The data. Before entering the ‘invention‘ from Cambridge, let’s go with some context. Recycling is not collecting, and vice versa. An example of this is Japan, a country in which there are areas in which there are 45 different categories of garbage that citizens must separate and where only 20% is recycled. In Spain, with an infinitely less obsessive systemwe are around 39%.
And what is not recycled is burned in Japan and sent to landfills in Spain. Focusing on plastic and according to Cambridge researchers, the world produces 400 million tons per year and only 18% is recycled. And, as I say, there are plastics such as nylon or polyurethane that are particularly complex to recycle because their chemical structure is very resistant, which makes breaking them down complex and very expensive.
plastic fulminator. This is where the discovery of the University of Cambridge comes into play. What they have developed is a solar-powered reactor that uses a very special ingredient: car battery acid. This component breaks the structural chains of the polymers into more basic chemical blocks and, therefore, easier to assimilate, such as ethylene glycol.
Once the new material is obtained, a very special photocatalyst is what allows it to be converted into hydrogen and acetic acid, putting an end to that ‘rebellious’ plastic.

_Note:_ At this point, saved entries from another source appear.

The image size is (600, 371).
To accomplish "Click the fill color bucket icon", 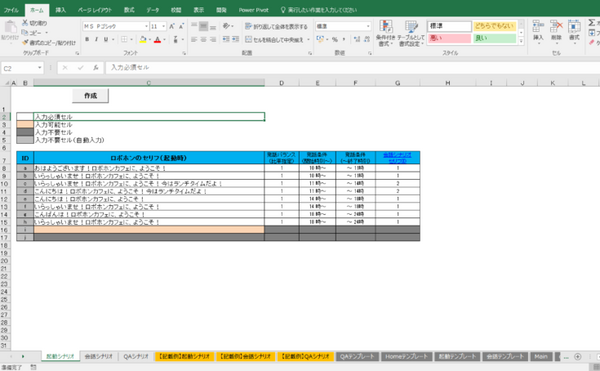I will tap(143, 39).
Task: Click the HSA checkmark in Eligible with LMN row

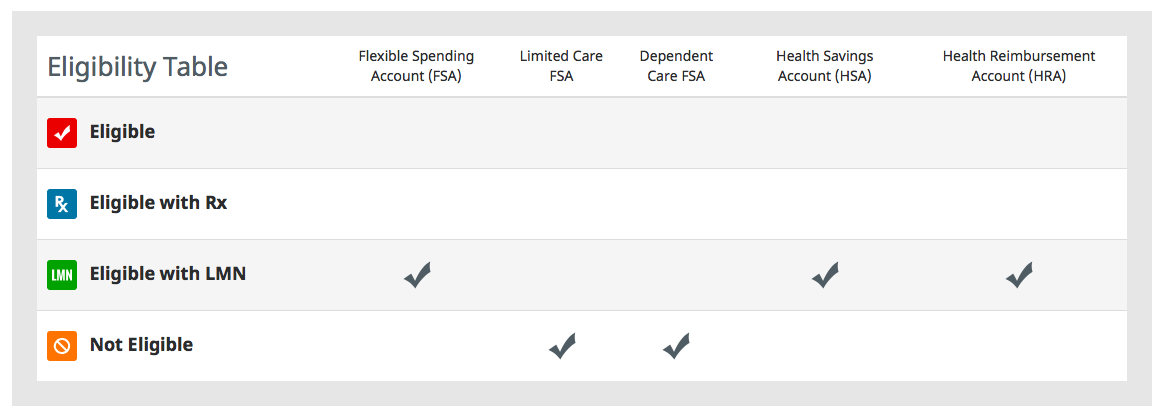Action: (x=825, y=275)
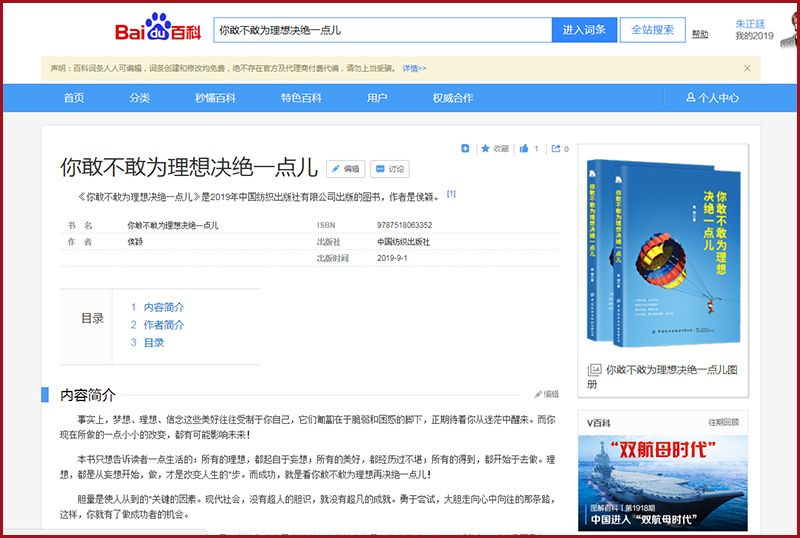This screenshot has height=538, width=800.
Task: Expand the 特色百科 menu
Action: point(301,98)
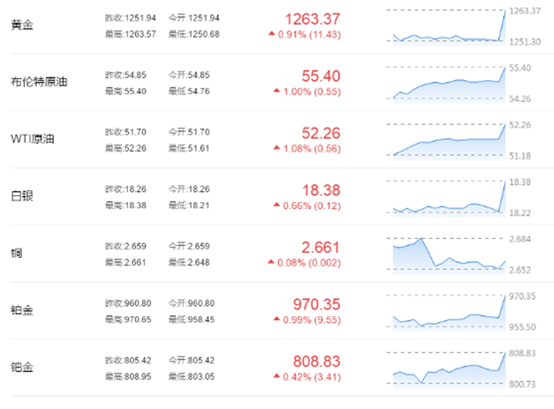Click the Brent price 55.40

pyautogui.click(x=321, y=76)
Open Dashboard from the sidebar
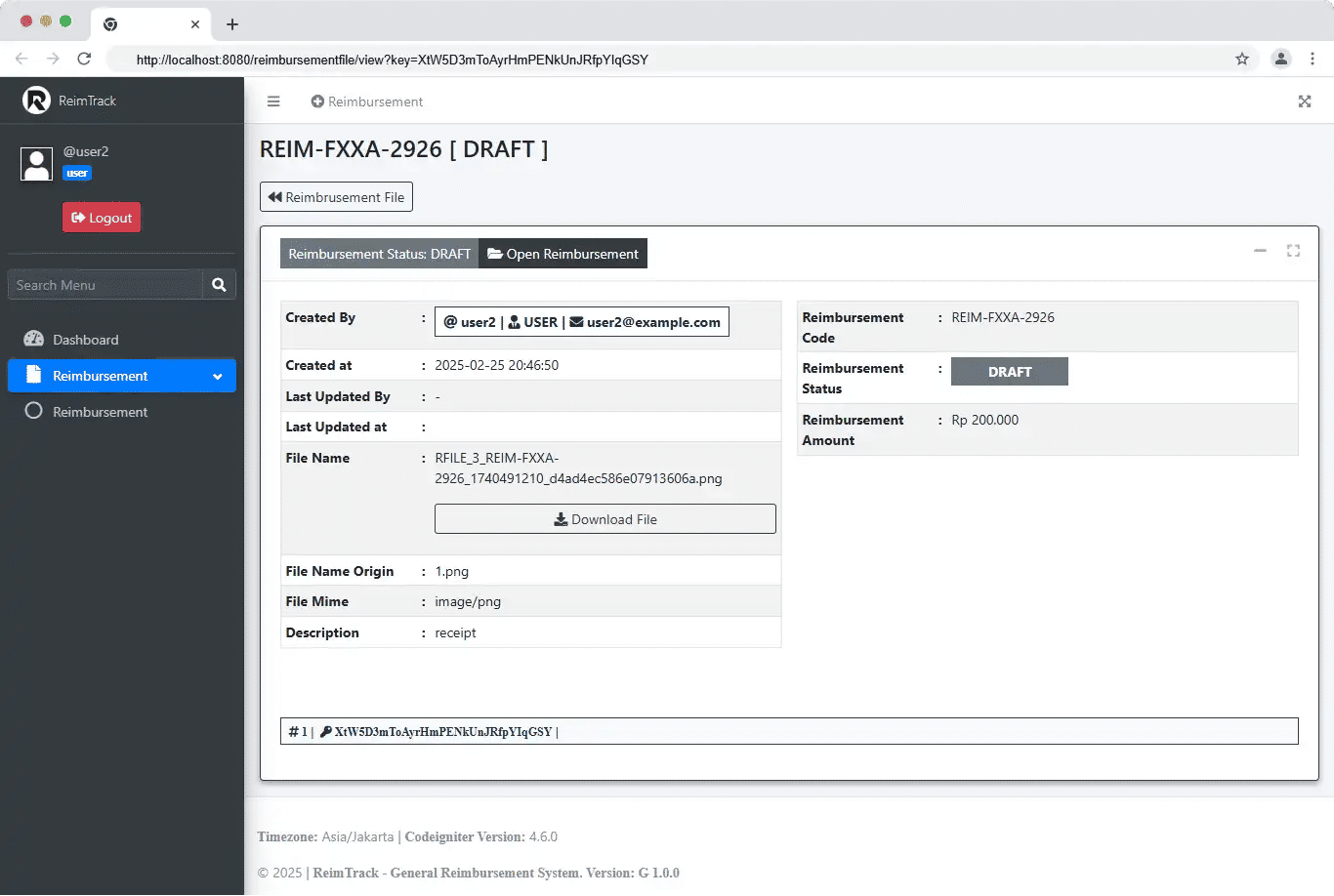The width and height of the screenshot is (1334, 896). [85, 340]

By fluke. The team of researchers comments that the discovery was practically an accident since they knew that battery acid could be used for the process, but it was not convenient because, just as it melts plastics, it ‘eats’ the catalysts. Theirs, however, held out, and it turns out to be cheap and scalable.
It is a photocatalyst composed of carbon nitride functionalized with cyanamide and integrated with molybdenum disulfide promoted with cobalt. Lots of text to say that it is a hybrid material specifically designed to remain stable in a strongly acidic environment. According to the team, it is economical and solves two problems at once: it dissolves difficult plastics and reuses battery acid that usually ends up as waste after extracting its lead content for resale.
Future. In the tests, the team points out that the system has worked for more than 260 hours without losing performance and works with the aforementioned plastics, but also with that of the plastic bottles They are also not particularly easy to deal with. They claim that their discovery offers a potential cost reduction in recycling tasks because, in addition, reusable hydrogen is produced in the process.
The key here is finding a way to collect the battery acid before it is neutralized for uninterrupted use to break down plastics. The team comments that they do not promise to solve the problem, but they demonstrate how waste can become a resource.
new life. This approach approaches the problem from the angle of decomposition, but there are other proposals to give these plastics a second life. Because ‘melting’ them may be expensive, but if they are put into presses they can be turned directly into bricks or paving stones for the streets. This is what Nzambi Matee proposes, a Kenyan materials engineer who has proposed convert that waste into construction material.
Like the University of Cambridge experiment, it addresses two problems at the same time: recycling and creating necessary non-polluting construction elements, and this idea is catching on because the authorities have given the green light to use this 2.0 brick to pave the streets of Nairobi.
Returning to battery acid, the business arm of the University of Cambridge is looking to commercialize the company, but now the most complicated thing remains: making it a standard.